Сенатор(кричит). Ты заразился от нее дешевым актерством, мой мальчик! Времена Отелло миновали, не стоит валять дурака из-за маленькой дряни. В конце концов, было бы справедливей, если бы ты навел на нее свою игрушку. Ты не находишь?
Боб. Нет, не нахожу. Это вы сделали ее маленькой дрянью, с вас весь спрос.
Сенатор(возмущенно). Е-рун-да! Эта девчонка тщеславна, как бес! Она хотела славы любым путем!
Боб. Есть честный путь.
Сенатор(иронически). Да-а? Допустим, но она по нему не пошла. Если б не я, был бы другой, вот и все.
Боб. Значит, я пристрелил бы другого.
Сенатор. Мой мальчик, ни одна женщина в мире не стоит того, что ты сейчас собираешься сделать — не со мной, с самим собой. Тебе как-то удалось проникнуть сюда, но уйти обратно не удастся. Она обманывала и меня, и тебя, я такая же жертва, как и ты. Она дрянь!

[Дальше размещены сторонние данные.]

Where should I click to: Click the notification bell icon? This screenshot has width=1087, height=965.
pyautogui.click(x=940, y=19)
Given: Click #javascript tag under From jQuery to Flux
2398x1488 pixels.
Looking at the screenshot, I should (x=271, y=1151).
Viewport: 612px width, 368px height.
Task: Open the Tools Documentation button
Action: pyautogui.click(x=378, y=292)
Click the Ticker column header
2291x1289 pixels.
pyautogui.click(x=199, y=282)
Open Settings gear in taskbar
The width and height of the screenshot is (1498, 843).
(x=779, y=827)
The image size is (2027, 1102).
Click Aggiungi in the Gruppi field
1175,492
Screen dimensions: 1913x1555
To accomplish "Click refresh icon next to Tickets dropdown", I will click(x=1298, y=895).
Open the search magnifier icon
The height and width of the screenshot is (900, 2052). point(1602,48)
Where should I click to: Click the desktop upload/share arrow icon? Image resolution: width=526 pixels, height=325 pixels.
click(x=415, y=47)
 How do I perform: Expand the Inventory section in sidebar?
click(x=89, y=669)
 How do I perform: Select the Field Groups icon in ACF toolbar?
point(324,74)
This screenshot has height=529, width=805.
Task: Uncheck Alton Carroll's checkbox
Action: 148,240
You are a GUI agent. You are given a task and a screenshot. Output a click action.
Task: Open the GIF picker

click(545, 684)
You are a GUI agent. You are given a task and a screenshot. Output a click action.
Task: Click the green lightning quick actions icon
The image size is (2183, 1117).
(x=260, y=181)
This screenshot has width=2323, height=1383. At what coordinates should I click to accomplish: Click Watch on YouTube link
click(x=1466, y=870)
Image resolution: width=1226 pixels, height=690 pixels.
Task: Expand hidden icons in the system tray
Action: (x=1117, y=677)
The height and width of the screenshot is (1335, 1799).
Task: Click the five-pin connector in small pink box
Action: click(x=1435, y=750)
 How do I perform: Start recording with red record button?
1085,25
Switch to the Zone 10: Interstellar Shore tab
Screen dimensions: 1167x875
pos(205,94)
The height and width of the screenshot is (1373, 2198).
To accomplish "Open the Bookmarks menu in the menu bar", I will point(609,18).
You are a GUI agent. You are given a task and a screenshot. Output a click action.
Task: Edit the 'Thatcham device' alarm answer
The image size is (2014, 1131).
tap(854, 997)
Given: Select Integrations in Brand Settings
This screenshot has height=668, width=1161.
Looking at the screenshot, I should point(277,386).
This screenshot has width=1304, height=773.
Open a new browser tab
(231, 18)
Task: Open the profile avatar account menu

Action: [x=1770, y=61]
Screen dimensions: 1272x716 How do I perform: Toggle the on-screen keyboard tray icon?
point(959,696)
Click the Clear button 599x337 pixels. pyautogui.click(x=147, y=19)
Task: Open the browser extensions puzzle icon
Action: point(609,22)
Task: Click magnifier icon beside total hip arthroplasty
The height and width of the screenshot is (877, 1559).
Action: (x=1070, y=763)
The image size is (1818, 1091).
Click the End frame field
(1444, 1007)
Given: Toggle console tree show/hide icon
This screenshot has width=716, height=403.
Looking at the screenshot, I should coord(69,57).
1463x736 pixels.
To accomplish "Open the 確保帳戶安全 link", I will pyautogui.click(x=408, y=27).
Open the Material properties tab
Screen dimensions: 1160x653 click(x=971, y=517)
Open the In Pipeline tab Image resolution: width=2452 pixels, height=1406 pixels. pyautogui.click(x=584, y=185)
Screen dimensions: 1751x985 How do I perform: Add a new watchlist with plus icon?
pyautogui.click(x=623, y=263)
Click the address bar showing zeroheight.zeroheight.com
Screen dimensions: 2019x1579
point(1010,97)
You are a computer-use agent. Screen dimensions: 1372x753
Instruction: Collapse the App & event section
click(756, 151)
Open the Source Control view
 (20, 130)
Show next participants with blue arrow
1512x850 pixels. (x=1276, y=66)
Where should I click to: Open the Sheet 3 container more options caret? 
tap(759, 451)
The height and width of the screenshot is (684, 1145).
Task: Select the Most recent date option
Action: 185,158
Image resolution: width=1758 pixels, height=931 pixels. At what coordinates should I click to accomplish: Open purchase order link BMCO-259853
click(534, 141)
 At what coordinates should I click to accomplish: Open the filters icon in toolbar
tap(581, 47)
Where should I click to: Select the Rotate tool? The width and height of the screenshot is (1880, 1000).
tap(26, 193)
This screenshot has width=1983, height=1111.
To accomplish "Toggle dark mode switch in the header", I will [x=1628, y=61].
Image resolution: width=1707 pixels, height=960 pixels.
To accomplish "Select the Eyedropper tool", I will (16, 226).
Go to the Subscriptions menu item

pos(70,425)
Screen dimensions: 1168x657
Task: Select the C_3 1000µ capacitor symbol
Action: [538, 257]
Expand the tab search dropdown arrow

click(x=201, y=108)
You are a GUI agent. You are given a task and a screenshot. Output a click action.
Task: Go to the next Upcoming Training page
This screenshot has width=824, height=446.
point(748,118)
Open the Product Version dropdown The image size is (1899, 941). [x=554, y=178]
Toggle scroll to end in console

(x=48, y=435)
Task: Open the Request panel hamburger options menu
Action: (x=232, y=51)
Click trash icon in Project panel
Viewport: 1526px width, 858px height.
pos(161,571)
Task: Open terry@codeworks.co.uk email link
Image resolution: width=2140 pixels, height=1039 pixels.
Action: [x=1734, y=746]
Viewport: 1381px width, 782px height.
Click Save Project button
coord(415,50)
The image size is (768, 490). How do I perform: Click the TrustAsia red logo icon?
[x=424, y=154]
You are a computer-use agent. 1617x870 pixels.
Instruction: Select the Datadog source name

Боб. Это вы ее сделали такой».
За окном бурно, наискось пошел дождь, штора, которая только что раздувалась как парус, намокла и обвисла, дождь льется прямо на пол. Раздраженный Сенатор толкает кулаком раму, окно захлопывается, звук дождя делается тише.
— И при чем же здесь я?
— При том, что вы взрослый человек и вы знали, чем это все может кончиться для глупой девочки. Вам мало играть на сцене роль Сенатора, вам хотелось сыграть наставника молодых, тщеславных дурочек, самолюбивых идиотов. Неужели они до сих пор не разгадали вас и кто-то из них еще испытывает к вам благодарность? Конечно, вы можете рассказать, что бывшие ученики вам пишут, звонят, поздравляют с праздниками, что про кого-то из них написали в журнале «Вокруг рампы», чей-то портрет появился в газете, кто-то приглашен сниматься, но это все один, два, три человека, чего-то добившиеся, что касается остальных, там все разбито: сердце, семья, отношения с родными. Вы, на мой взгляд, хуже рядового соблазнителя, у вас в руках страшной силы приманка: святое искусство. Они и летят на ваше искусство, как мухи на липкую бумагу, и влипают в это так называемое искусство, как мухи. Где ваши ученики? Они проходят перед вами как персонажи из пьес, а ведь у них есть кровь, чувство, долг, они идут к вам в сети, а потом пропадают без вести!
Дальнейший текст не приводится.